Growing up in Colorado was fun, until it wasn't. My mom and dad meant well when they bought a pet rabbit for my brother and I. If they had stopped there, we'd have been fine.
I named this first guy, "Tiny," and although he reached 7 pounds -- a huge hare indeed -- he got to keep the name. We convinced our parents Tiny should have some friends, so they brought home 2 more, Boxer and Millie, another buck and a doe, which we learned was a no no.
The first day the new trio got together was easily the worst day of my life. I went out to the pen to find Boxer and Tiny having a go at each other, and screaming, I tried to break it up. Boxer got his chompers on my little finger, and things got worse from there: Within a few days, it was clear that I should have gone to the hospital, as a bad infection was raging against the sanctity of my 5th digit, and spreading quickly. It looked so bad we actually took an ambulance to the emergency room, and within minutes, the doctor told my dad they needed to immediately amputate my 4th and 5 fingers to save the rest of my hand and possibly my life. Yikes!
Fast forward through the next few years, into middle school — obviously, I was teased by almost everyone at some point. My three finger salute to penmanship, handshakes, and shoe tying simply looked different, and I got punished for this en masse. It was tough. My brother Steve generally tried to protect me, but honestly, even he wasn’t always saying the right things. I quickly acquired the nickname, “Robster Craws,” from a popular movie that came out during those years.

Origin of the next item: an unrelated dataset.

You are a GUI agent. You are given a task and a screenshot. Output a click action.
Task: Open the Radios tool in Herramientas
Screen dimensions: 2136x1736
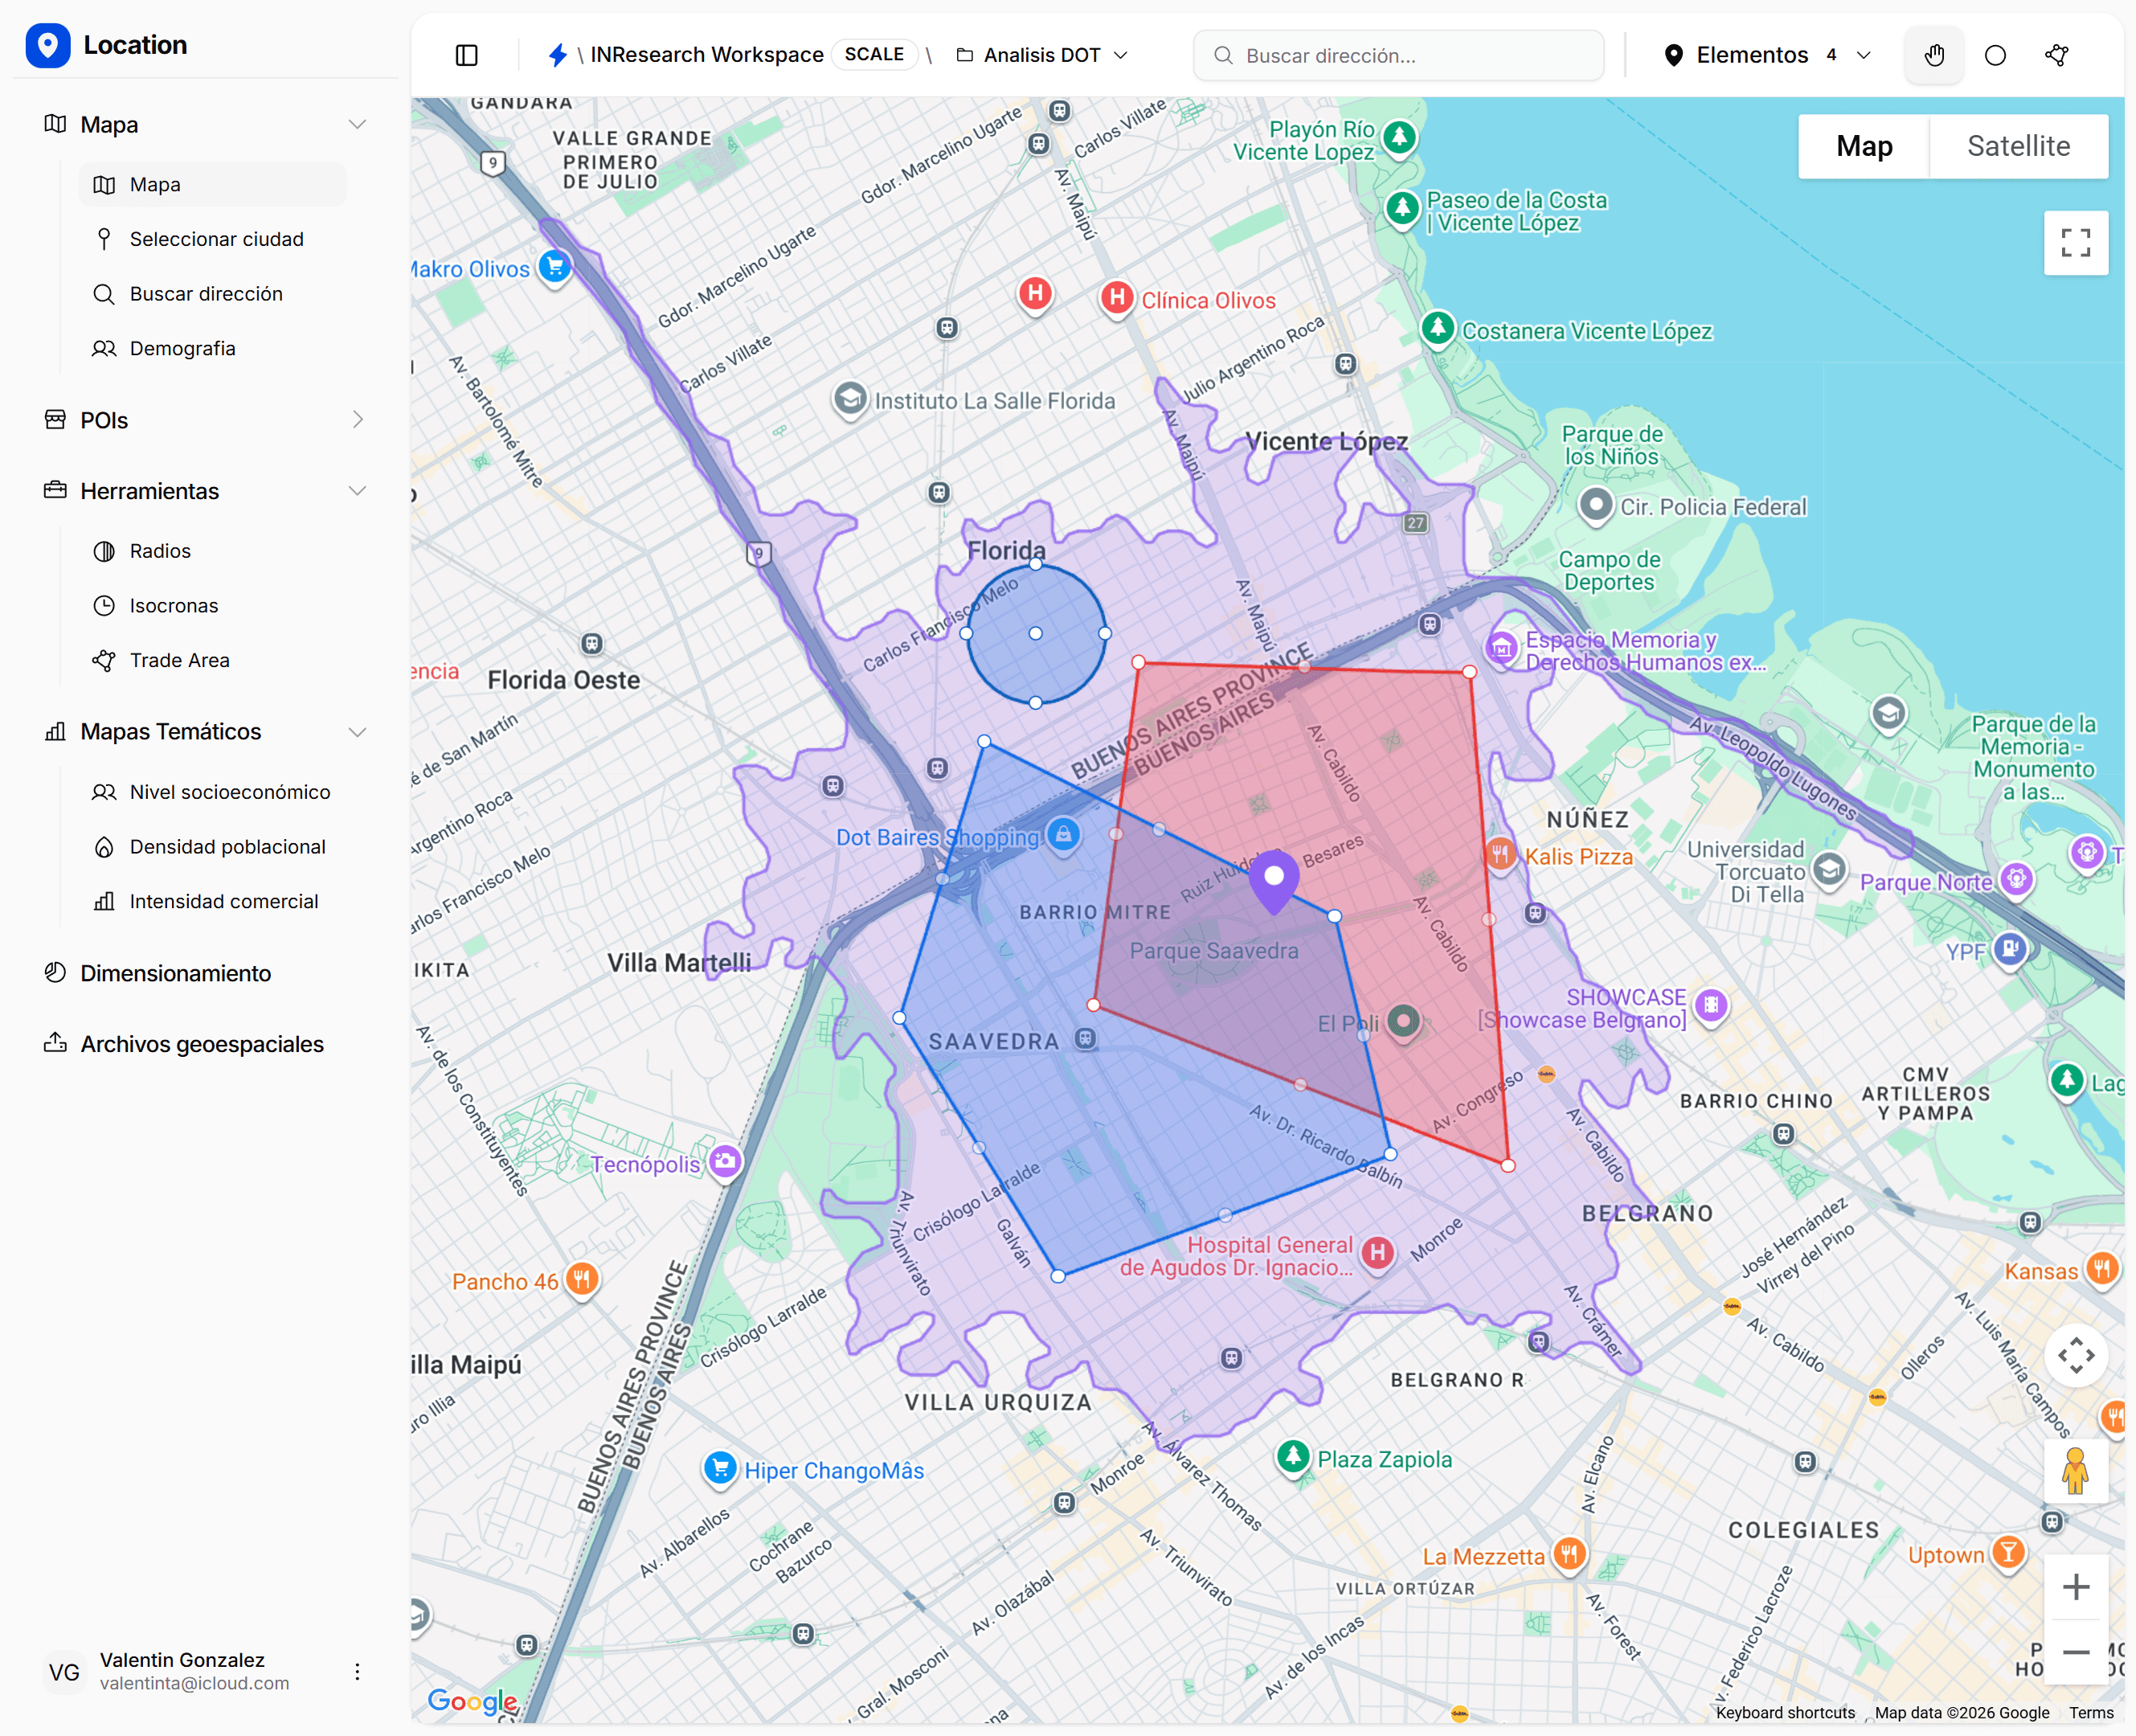(x=159, y=550)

Yes. Everyone called me this, from teachers to coaches, and many friends from back in the day still do. See also: Lobster Lady, Clawfish, Crawfish, Clawfingers, Crawdaddy’s Girl, The Crustaceous Cutie, and so on.
Decades later, when I got divorced from a man who also sometimes called me “Rock Lobster,” my brother tried to help me through that mess. He jokingly suggested we buy a hobby farm together, change up my career at age 50, and just try to do everything completely different to shake my life past the past. All of a sudden, he started staring at me with that stupid look he gets when an idea is forming. It’s usually a bad idea, a prank or something dumb like that. But this time I had to hand it to him: Pure genius.
“Heidi,” he said, choosing his words carefully. “What if we started a rabbit farm. The way I see it, if you can’t take revenge on a specific rabbit that ruined your life 45 years ago, why don’t you take revenge on as many rabbits as possible?”
We started small, just a few animals. We learned fast, and the rabbits did what rabbits do best — each other. I learned how to use a cleaver with just 3 fingers, a poetic form of justice in my book. We learned to cull the bucks, process meat and fur, and how to present the best possible hasenpfeffer recipe to local restaurants, especially the German eateries found throughout the midwest.
And that, my friends, is how I changed my nickname from “Robster Craws” to…
The Butcher.
PS: In case you’re wondering, Millie and Tiny lived out their best lives in Colorado. Boxer was delicious, on a plate we knew to be best if served cold. Very, very cold.